• [Dataset records]:
════

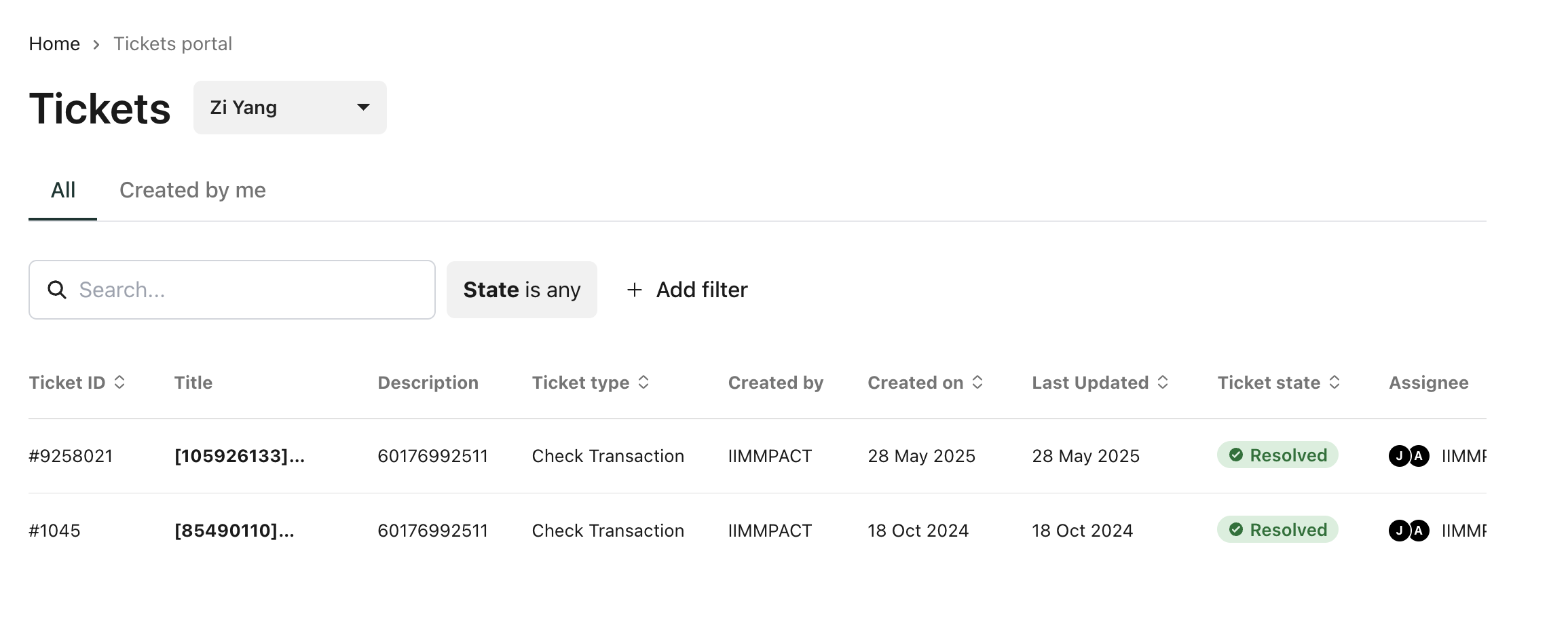Open ticket titled [85490110]...

click(234, 531)
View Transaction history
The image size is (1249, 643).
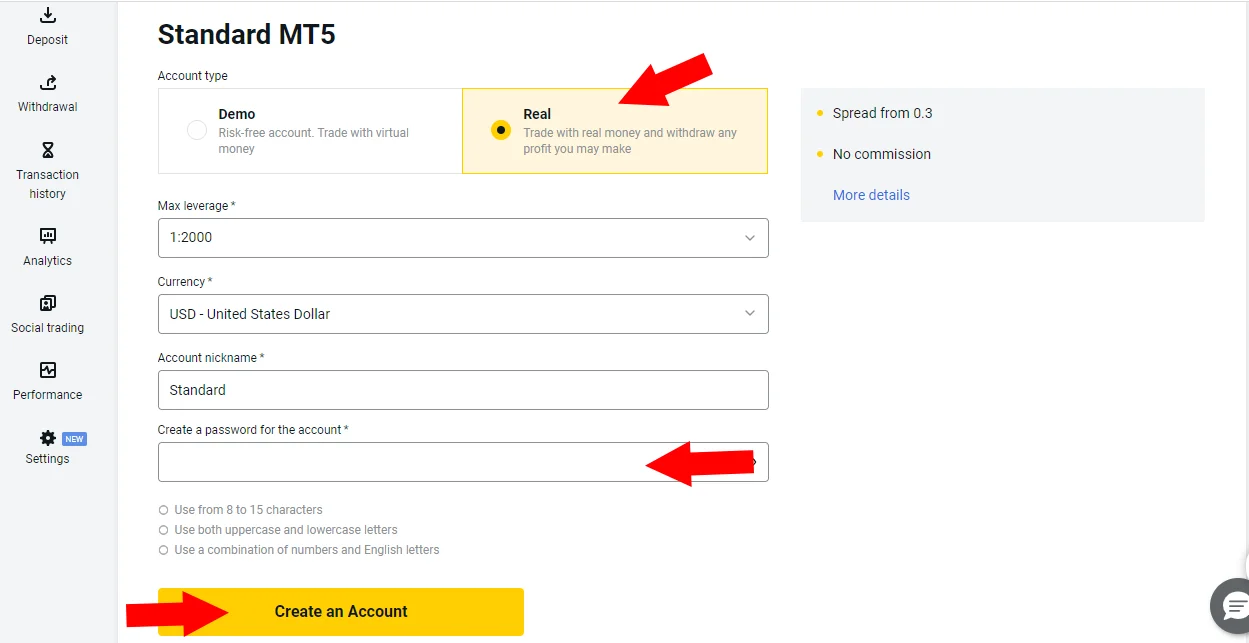pyautogui.click(x=47, y=170)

════

• [Problem details]: Go to the line that contains "View Transaction history" and copy exactly from there through the last line of the records above, both included. Omit pictures.

• [Exercise answer]:
View Transaction history
The image size is (1249, 643).
pyautogui.click(x=47, y=170)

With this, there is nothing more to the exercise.